Problem to work on: Starting at the line that has "Gönder (1536, 1533)" and stopping after the line that has "Açıklama (369, 1062)", reproduce the listing below exactly; omit everything else.

Data for the task:
Start of Block

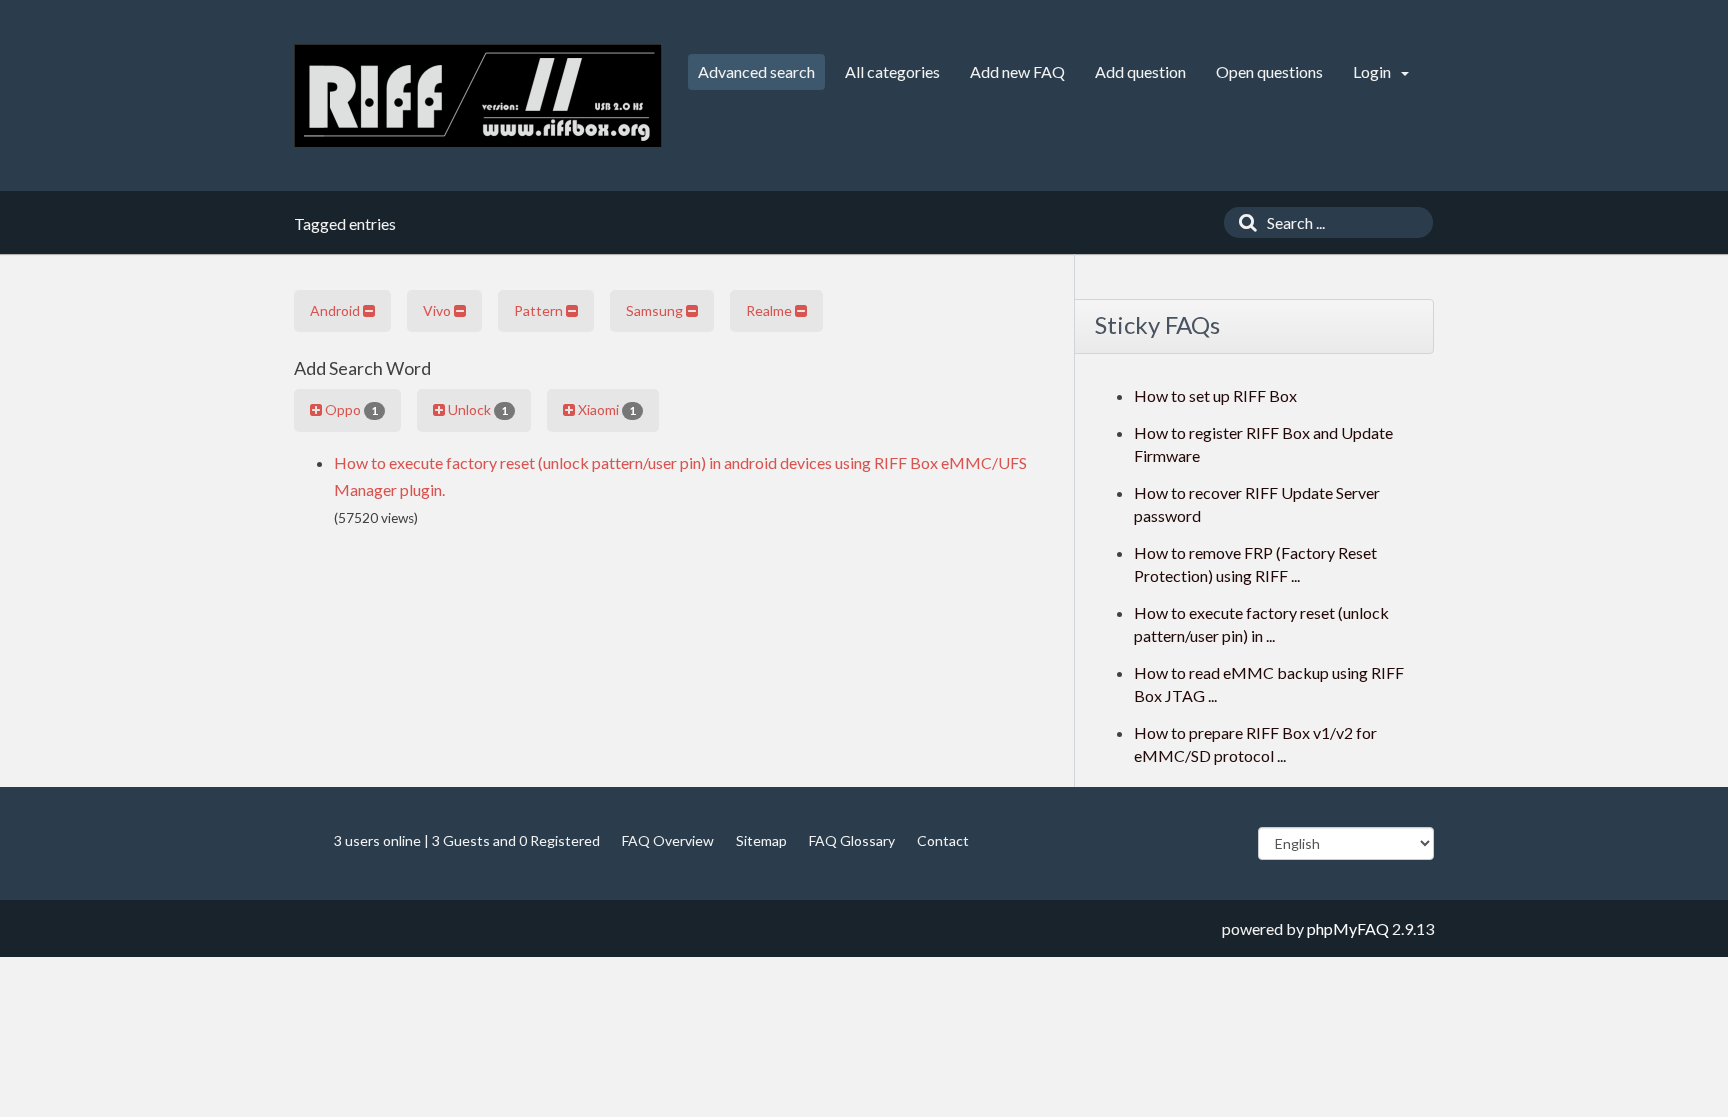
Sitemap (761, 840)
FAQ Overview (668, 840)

End of Block
Start of Block

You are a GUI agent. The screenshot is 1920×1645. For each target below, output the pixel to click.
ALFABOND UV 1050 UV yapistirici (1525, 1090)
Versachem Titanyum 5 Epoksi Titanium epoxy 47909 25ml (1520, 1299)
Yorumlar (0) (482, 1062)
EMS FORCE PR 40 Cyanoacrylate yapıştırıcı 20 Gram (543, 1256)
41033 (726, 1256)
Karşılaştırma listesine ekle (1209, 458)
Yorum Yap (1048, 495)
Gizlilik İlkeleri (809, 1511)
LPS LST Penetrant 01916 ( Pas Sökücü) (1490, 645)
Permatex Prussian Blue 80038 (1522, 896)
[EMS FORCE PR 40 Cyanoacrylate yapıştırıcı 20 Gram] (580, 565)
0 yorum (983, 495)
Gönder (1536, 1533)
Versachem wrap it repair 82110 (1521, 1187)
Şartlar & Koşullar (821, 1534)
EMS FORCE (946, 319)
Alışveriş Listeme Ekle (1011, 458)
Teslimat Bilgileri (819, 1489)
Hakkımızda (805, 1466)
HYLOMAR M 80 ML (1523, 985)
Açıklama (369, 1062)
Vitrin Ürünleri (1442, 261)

End of Block

Task answer:
Gönder (1536, 1533)
Versachem wrap it repair 82110 (1521, 1187)
Şartlar & Koşullar (821, 1534)
EMS FORCE (946, 319)
Alışveriş Listeme Ekle (1011, 458)
Teslimat Bilgileri (819, 1489)
Hakkımızda (805, 1466)
HYLOMAR M 80 ML (1523, 985)
Açıklama (369, 1062)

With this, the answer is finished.